The DOM elements targeted by your tour steps may not exist when the tour starts. Electron apps often render complex layouts asynchronously. Tour Kit waits for target elements by default, but if you're using lazy-loaded panels or conditional renders, make sure the target element mounts before the tour starts:
// Wait for the main layout to mount
useEffect(() => {
const el = document.querySelector('[data-tour="sidebar"]');
if (el) start({ steps: welcomeTour, id: 'welcome' });
}, [layoutReady]);"Keyboard shortcuts conflict with tour navigation"
Escape closes the tour by default, but if your app binds Escape to close a panel or modal, both handlers fire. Use the shortcut guard pattern from Step 4 to temporarily disable your app's shortcuts while the tour is active.
"Content Security Policy blocks tour overlay styles"

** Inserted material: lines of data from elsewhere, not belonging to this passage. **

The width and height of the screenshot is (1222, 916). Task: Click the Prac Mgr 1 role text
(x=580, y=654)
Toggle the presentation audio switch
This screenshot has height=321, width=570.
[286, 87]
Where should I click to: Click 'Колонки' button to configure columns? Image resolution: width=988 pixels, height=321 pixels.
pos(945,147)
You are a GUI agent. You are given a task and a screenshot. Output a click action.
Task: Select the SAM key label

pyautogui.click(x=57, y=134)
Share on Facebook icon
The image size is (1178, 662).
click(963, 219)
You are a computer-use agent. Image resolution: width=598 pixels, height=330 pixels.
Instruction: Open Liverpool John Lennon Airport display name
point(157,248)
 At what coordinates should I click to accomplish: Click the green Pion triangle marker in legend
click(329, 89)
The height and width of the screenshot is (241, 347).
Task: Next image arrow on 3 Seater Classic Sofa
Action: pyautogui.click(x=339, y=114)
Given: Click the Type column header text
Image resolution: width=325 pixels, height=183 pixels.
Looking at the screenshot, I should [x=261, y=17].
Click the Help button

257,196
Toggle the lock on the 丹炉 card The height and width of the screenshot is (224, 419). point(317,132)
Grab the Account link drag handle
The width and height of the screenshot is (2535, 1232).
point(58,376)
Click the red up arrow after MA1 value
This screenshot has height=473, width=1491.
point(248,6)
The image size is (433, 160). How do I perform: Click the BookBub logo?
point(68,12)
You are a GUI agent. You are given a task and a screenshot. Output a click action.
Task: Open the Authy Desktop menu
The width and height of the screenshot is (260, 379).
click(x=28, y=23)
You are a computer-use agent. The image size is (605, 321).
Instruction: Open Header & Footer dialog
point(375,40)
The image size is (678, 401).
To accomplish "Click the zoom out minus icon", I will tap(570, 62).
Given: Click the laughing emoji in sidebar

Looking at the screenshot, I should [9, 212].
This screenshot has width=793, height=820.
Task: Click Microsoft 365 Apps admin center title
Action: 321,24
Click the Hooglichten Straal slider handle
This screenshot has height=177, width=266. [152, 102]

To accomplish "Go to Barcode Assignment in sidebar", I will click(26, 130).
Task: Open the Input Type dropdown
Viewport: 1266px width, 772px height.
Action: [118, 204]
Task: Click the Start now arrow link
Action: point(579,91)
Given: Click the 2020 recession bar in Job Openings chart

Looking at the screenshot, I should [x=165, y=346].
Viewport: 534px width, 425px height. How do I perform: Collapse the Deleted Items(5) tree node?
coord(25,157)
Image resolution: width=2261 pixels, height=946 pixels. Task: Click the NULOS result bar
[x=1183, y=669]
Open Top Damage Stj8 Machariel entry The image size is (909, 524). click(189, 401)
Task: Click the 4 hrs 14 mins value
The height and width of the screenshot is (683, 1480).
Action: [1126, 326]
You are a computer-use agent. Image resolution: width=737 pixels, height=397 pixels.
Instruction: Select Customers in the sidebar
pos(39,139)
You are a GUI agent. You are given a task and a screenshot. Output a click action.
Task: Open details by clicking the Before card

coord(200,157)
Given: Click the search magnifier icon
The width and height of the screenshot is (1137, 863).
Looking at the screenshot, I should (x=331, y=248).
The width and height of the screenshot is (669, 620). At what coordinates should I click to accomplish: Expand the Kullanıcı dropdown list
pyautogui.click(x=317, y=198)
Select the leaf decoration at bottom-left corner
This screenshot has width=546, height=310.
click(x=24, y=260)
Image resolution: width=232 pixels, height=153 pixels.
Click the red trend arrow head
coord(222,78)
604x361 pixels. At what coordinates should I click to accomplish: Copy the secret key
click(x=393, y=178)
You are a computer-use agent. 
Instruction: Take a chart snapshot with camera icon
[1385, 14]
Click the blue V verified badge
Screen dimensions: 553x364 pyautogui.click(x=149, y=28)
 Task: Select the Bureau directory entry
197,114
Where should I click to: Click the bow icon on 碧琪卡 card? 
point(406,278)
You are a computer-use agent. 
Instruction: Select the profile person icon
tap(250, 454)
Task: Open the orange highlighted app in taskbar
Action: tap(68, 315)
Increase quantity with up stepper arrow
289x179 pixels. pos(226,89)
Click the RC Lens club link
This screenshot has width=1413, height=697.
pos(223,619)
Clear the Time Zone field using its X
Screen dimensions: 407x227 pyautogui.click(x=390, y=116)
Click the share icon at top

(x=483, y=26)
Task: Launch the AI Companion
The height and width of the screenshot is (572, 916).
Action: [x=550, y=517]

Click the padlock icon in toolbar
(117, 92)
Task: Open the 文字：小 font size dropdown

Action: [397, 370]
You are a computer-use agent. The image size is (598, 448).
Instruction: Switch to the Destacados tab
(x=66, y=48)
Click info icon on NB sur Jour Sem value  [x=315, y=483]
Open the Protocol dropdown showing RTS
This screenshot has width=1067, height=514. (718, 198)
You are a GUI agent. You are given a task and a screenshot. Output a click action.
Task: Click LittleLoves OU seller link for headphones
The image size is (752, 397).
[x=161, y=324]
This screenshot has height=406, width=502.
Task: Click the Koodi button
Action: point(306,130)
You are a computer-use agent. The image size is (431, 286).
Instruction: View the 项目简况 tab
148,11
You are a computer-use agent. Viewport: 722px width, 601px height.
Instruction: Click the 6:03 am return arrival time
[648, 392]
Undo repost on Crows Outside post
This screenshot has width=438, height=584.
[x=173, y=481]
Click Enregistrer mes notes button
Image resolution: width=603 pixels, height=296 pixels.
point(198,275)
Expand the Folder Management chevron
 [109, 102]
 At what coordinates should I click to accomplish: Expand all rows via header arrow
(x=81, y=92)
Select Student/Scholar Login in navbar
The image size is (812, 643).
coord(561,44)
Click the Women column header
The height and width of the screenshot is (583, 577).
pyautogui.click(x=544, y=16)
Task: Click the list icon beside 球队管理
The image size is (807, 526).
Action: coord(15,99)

Some Electron apps use strict CSP headers. Tour Kit uses CSS classes rather than inline styles, so it works with most CSP configurations. If you're using style-src 'self' without 'unsafe-inline', verify that Tour Kit's stylesheet is loaded from your bundle, not injected at runtime.
"Tour resets after auto-update"
If you're storing tour state in localStorage, Electron's auto-updater can clear it during certain update scenarios. Use electron-store (backed by a JSON file in app.getPath('userData')) instead. The userData directory persists across updates.
Next steps
You've got a working product tour in your Electron app. From here, consider:
- Adding conditional tours based on user role for power users versus first-timers
- Building a progress persistence layer that syncs across devices when online
- Using hotspot components for ongoing feature discovery after the initial tour
The Tour Kit documentation covers advanced patterns like multi-tour orchestration, analytics integration, and custom step renderers.
FAQ
Can React product tour libraries work inside Electron apps?
Tour Kit, React Joyride, Shepherd.js, and Driver.js all run in Electron's renderer process because it's standard Chromium. Any DOM-based tour library works. The real challenge is Electron-specific concerns like multi-window coordination, native menu highlighting, and offline persistence. Tour Kit handles these through IPC patterns and Electron's local storage APIs.
Does adding a product tour slow down an Electron app?
Tour Kit's core bundle is under 8KB gzipped, which adds negligible weight to an Electron app already shipping 80-150MB. The real performance risk is blocking startup. Lazy-load the tour component with React.lazy() and defer tour initialization until after your app's critical UI renders. Profile with Electron's built-in DevTools (Chromium Performance tab) to verify zero startup impact.
How do you persist tour progress in Electron without a server?
Use electron-store — a simple key-value store backed by a JSON file in Electron's app.getPath('userData') directory. Unlike browser localStorage, this persists across auto-updates and works completely offline. Tour Kit's storage adapter pattern lets you swap the persistence backend without changing your tour logic.
What about onboarding tours for features behind native OS menus?
Native menus rendered by the operating system (Electron's Menu API) live outside the DOM. No web-based tour library can overlay a tooltip on a native menu item. The practical solution is to point to the general title bar area and describe the menu action in text, or switch to a custom HTML-rendered title bar where you get full DOM access to every menu element.
How is Tour Kit different from React Joyride for Electron apps?
React Joyride ships at approximately 37KB gzipped and uses opinionated UI components that are difficult to match to custom design systems. Tour Kit is headless (under 12KB gzipped), so you render steps with your own JSX and style them however you want. For Electron specifically, Tour Kit's architecture supports IPC-based cross-window tour coordination and electron-store persistence — patterns that React Joyride doesn't address in its documentation.